EXCERPT PROVIDED —
Official title: Fludarabine monophosphate followed by Iodine I 131 Tositumomab for untreated low-grade and follicular non-Hodgkin's lymphoma
Trial description: This is a single-arm, single institution, phase II study of fludarabine monophosphate followed by Iodine I 131 Tositumomab for patients with previously untreated, advanced-stage (stage III or IV) low-grade, transformed low-grade and follicular non-Hodgkin's lymphoma. The primary objective of the study will be to evaluate the safety of this treatment combination and the secondary endpoint will be to evaluate efficacy.
Primary purpose:
Treatment
Trial design:
Single Group Assignment
Masking:
None (Open Label)
Allocation:
Not applicable
Primary outcomes:

Number of participants with any adverse event (AE)

Timeframe: First day of fludarabine cycle 1 to day prior to TST and iodine I 131 TST dosimetric dose (DD) (Week -16 to Week 1); Day of TST and iodine I 131 TST DD to database release (Week 1 to Week 520)

Number of participants with any treatment-related adverse event (TRAE)

Timeframe: First day of fludarabine cycle 1 to day prior to TST and iodine I 131 TST DD (Week -16 to Week 1); Day of TST and iodine I 131 TST DD to database release (Week 1 to Week 520)

Number of participants with any grade 3 or grade 4 adverse event

Timeframe: First day of fludarabine cycle 1 to day prior to TST and iodine I 131 TST DD (Week -16 to Week 1); Day of TST and iodine I 131 TST DD to database release (Week 1 to Week 520)

Number of participants with any treatment-related grade 3 or grade 4 adverse event

Timeframe: First day of fludarabine cycle 1 to day prior to TST and iodine I 131 TST DD (Week -16 to Week 1); Day of TST and iodine I 131 TST DD to database release (Week 1 to Week 520)

Number of participants with any serious adverse event (SAE)

Timeframe: First day of fludarabine cycle 1 to day prior to TST and iodine I 131 TST DD (Week -16 to Week 1); Day of TST and iodine I 131 TST DD to database release (Week 1 to Week 520)

Number of participants with any treatment-related SAE

Timeframe: First day of fludarabine cycle 1 to day prior to TST and iodine I 131 TST DD (Week -16 to Week 1); Day of TST and iodine I 131 TST DD to database release (Week 1 to Week 520)

SOURCE MATERIAL —
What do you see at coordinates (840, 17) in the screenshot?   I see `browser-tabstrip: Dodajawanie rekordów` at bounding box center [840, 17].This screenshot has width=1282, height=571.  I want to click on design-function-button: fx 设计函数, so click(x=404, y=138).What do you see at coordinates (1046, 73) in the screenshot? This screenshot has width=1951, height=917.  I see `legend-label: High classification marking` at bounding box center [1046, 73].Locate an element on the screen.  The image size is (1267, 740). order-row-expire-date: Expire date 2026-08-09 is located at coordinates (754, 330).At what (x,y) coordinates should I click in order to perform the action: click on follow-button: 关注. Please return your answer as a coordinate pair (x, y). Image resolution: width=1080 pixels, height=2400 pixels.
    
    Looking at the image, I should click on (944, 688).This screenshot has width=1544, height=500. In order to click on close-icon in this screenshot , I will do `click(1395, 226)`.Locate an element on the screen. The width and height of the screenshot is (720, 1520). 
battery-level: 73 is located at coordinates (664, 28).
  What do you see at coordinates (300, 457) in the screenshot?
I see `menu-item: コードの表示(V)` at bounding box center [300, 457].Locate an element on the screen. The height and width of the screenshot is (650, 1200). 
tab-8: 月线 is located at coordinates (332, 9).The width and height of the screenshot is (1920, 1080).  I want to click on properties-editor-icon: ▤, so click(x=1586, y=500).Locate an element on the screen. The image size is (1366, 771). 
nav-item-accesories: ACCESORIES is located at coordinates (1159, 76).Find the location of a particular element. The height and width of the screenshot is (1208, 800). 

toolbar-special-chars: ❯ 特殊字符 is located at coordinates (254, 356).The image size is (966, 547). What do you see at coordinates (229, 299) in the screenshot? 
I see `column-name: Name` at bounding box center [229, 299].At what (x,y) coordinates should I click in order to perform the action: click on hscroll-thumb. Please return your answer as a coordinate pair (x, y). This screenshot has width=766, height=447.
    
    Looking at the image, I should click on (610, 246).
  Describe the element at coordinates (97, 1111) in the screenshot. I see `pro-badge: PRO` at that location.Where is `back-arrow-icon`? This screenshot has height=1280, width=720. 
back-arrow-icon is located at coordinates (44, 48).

WHAT YOU WILL DO —
1. Answer these questions from the lymphoma trial record:
(a) What phase is the study?
(b) What masking does the trial use?
(c) What is the primary objective of the study?
2. Decide whether each statement agrees with the lymphoma trial record. Answer yes or no, and quote the words from the record that settle it.
(a) The study is run at several institutions.
(b) The patients in the study have not been treated before.
(c) Participants are assigned to groups at random.

RESPONSE LIST —
1.
(a) Phase II.
(b) None (Open Label).
(c) To evaluate the safety of the treatment combination of fludarabine monophosphate followed by Iodine I 131 Tositumomab.

2.
(a) No: "single institution"
(b) Yes: "previously untreated"
(c) No: "Not applicable"